How to use the multimeter to measure voltage

Multimeters were made to measure different electrical values, and one of them is voltage or volts in short. This device makes it easy to measure an electrical circuit’s voltage. However, even professionals who work with electricity on a daily basis have their precautionary measures when dealing with this element.

The process of measuring voltage using a multimeter is very easy and straightforward. Because multimeters are digital, it is relatively easy to read. Using this device is as simple as positioning the probes opposite each other at an area where voltage needs to be measured.

Battery Testing

Let’s try testing on an AA-type cell.

Using a multimeter, set the probes back to their respective ports: the red one should be into mAVΩ and the black one into COM. Set the multimeter to the range of 2 volts in DC or direct current. Place the black probe at the minus sign (negative), and the other should be at the plus sign (positive). Place the ends of the probes on the terminals and apply some pressure. A brand new battery will yield 1.5 volts. Measuring DC is reasonably safe compared to AC. For AC testing, it would be better to use a tester that needs no contact than a multimeter.

Safety measures when testing voltage

  • Check the multimeter first before starting to use it. Every knob, test probe, component should be working fine and that no conductors are out of place.
  • The test leads should be in their proper places at the voltage and the standard ports. Avoid leaving them in the sockets for current to avoid any explosions.
  • The multimeter’s dial should be at highest voltage range and on the AC volts.
  • The device should be off before use with the test leads at their proper outlets. At the neutral pin is where the probe should go in first before it hits the live pin. Doing otherwise could cause a shock.
  • Turn the power on and start measuring.


A CAT III or a CAT IV offers protection against voltage testing risks. Choose a multimeter that has various features that will protect you from overheating, overloading, and potential explosions that can result from wrong connectivity.

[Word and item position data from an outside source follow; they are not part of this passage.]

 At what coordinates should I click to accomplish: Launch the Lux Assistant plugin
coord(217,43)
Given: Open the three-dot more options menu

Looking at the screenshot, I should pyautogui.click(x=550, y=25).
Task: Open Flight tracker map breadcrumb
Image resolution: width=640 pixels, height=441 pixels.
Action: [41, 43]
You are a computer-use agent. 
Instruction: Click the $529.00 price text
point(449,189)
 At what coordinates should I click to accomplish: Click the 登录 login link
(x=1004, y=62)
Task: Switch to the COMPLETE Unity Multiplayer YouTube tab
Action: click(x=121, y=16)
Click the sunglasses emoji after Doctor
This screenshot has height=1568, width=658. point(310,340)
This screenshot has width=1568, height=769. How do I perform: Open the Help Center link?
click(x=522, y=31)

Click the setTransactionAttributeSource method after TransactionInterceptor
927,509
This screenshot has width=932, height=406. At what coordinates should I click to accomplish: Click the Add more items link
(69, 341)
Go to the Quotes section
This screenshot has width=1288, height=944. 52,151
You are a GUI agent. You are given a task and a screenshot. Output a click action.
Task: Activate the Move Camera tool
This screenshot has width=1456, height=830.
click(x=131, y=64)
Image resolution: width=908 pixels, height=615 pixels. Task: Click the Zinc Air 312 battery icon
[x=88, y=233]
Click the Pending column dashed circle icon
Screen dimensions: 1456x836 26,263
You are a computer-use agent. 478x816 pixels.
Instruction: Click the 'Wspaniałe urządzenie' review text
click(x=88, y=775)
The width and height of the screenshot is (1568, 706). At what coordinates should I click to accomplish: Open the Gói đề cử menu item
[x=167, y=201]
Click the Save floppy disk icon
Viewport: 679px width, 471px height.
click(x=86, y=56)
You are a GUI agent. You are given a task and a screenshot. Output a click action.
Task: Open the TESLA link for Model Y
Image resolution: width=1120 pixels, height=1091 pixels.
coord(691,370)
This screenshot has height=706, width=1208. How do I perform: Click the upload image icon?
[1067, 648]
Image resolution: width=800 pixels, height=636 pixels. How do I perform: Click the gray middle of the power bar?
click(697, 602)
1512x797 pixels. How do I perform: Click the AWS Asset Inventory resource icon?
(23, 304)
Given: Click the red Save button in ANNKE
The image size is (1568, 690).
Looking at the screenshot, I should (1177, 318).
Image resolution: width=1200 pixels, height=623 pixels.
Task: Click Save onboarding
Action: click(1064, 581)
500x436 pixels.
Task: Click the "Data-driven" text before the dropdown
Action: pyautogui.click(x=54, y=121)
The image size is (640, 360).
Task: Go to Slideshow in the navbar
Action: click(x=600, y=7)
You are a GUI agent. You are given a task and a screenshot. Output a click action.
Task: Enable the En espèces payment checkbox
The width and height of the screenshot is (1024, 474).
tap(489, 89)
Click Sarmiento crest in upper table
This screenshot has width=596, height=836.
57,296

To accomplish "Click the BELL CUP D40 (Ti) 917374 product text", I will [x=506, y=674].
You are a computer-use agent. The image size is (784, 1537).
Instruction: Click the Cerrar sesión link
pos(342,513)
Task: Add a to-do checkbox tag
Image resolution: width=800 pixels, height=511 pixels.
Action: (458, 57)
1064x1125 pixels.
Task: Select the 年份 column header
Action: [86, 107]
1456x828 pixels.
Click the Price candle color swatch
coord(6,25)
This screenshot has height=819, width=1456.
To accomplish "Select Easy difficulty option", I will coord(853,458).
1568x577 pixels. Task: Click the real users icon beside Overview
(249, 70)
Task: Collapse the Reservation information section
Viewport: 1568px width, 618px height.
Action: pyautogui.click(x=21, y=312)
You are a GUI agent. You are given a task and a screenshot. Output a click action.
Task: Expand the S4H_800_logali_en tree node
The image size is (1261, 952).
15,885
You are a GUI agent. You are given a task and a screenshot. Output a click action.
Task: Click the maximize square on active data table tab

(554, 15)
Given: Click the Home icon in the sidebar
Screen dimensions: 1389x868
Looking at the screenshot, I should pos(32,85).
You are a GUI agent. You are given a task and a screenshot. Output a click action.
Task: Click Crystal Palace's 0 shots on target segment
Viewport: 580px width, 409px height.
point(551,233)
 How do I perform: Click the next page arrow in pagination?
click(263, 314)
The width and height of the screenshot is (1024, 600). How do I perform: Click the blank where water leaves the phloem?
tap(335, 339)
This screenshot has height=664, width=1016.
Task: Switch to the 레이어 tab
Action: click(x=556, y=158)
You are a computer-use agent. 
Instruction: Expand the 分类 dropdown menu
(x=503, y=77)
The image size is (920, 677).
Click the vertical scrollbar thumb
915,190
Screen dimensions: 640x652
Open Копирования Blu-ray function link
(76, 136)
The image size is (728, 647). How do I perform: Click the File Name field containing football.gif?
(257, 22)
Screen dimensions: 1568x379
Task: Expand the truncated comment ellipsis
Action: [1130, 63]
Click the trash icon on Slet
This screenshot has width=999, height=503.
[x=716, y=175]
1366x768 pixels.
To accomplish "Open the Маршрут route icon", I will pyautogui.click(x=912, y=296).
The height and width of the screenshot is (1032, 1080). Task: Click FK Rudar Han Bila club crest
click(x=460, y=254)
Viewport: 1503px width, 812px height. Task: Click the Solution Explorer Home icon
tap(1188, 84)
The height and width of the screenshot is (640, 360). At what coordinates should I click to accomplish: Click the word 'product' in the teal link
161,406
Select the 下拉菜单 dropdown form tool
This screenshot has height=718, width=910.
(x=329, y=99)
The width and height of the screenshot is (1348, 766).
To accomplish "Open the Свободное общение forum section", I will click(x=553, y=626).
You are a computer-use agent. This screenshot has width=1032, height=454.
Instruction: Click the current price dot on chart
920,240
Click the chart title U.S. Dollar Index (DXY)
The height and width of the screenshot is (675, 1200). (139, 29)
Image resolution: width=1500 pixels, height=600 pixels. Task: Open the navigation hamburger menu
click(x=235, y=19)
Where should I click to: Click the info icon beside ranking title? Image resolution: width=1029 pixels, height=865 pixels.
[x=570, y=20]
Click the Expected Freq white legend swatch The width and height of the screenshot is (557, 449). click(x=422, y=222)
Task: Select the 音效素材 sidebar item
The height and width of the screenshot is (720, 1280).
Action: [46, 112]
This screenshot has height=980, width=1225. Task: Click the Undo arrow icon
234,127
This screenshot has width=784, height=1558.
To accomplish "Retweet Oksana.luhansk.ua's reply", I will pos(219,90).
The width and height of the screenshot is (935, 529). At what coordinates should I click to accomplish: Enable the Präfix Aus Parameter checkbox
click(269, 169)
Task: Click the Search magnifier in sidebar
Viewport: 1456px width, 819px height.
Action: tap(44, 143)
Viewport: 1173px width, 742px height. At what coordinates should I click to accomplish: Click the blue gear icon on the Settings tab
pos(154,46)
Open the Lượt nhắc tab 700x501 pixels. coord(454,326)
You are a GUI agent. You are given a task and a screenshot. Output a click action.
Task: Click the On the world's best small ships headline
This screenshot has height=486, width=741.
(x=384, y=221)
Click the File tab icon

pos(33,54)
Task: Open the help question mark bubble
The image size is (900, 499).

How to identify live wires

Professionals and amateurs working with voltages should have a non-contact voltage detector to determine which of the conductors is hot or live when doing a checking or maintenance at home. It is much safer and more efficient especially when insulation-covered wires are present compared to a phase tester. This is also beneficial when checking for breaks and where breaks happen in power flexes. A neon tester should be used to test if power is off during electrical maintenance.


How to measure the voltage


  • First, turn off the circuit power that will undergo testing if there are tightly spaced wirings and other components that are at risk of shorting because of varying voltages.
  • Take the black probe and connect it to the COM port of the multimeter.
  • At the socket that has a V posted, connect the red test lead (positive). This part of the meter may also come with the omega (Ω) symbol.
  • Select between AC or DC voltage if the multimeter comes with a manual dial for choosing the setting required for testing then select a range for an accurate reading. The range of 20 volts on a 12-volt reading will yield more decimals than what a 200-volt range will give.
  • Use the dial to select the V setting for AC and DC if the multimeter comes with auto ranging feature.
  • Position the test probes alongside the source of the voltage then test the volts. It is the only way that a multimeter will be able to detect the voltage and other electrical values.
  • Use the black lead tester to probe against the main part of the wiring.
  • Turn the equipment ON.
  • Use the red lead tester to probe the next point or area for testing. You must be careful not to connect the testing point and the wiring beside it, nor the terminals at the printed circuit board(1).
  • Record your reading featured at the LCD.